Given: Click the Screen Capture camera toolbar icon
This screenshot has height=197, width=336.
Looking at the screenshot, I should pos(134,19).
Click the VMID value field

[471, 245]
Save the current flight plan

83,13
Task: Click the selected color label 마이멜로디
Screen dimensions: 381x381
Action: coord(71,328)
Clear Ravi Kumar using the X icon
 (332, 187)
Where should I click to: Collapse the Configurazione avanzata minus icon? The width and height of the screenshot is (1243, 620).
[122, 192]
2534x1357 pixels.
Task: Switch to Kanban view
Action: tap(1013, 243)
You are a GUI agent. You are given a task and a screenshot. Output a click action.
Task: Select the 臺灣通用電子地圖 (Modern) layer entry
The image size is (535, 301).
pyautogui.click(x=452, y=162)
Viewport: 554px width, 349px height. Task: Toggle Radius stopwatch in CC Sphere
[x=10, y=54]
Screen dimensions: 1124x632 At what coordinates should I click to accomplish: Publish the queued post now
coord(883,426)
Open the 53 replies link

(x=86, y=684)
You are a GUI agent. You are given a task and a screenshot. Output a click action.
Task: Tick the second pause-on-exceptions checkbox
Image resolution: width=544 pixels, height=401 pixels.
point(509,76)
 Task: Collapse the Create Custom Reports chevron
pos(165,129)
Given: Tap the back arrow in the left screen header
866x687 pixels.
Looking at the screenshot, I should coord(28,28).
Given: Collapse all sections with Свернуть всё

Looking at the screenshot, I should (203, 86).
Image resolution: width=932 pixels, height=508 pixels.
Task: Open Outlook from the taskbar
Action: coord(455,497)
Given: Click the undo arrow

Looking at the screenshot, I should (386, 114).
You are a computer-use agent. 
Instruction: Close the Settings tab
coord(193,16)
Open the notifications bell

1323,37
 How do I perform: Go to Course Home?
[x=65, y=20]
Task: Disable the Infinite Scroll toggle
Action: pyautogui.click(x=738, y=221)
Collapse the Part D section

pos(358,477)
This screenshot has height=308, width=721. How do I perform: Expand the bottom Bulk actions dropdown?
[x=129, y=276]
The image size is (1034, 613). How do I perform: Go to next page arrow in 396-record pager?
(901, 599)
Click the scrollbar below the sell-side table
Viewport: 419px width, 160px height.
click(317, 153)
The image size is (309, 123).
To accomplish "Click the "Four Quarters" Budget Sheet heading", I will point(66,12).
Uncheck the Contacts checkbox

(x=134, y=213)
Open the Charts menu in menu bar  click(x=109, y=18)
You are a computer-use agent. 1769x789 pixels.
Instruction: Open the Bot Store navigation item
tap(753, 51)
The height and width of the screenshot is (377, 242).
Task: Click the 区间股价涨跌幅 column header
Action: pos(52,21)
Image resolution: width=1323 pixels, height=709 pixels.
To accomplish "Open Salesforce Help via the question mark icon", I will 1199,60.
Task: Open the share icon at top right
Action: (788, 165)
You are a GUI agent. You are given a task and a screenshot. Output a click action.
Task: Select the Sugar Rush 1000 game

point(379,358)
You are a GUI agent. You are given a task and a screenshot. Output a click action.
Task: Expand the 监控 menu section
_ _ _ _ _
| DIRECTIVE |
Return the records again exactly as they appear, from the line containing "You are a computer-use agent. 1769x789" down through the last line of the records, with both ends included.

| SOLUTION FOR THIS PROBLEM |
You are a computer-use agent. 1769x789 pixels.
Instruction: Open the Bot Store navigation item
tap(753, 51)
The height and width of the screenshot is (377, 242).
Task: Click the 区间股价涨跌幅 column header
Action: pos(52,21)
Image resolution: width=1323 pixels, height=709 pixels.
To accomplish "Open Salesforce Help via the question mark icon", I will 1199,60.
Task: Open the share icon at top right
Action: (788, 165)
You are a GUI agent. You are given a task and a screenshot. Output a click action.
Task: Select the Sugar Rush 1000 game

point(379,358)
You are a GUI agent. You are given a task and a screenshot. Output a click action.
Task: Expand the 监控 menu section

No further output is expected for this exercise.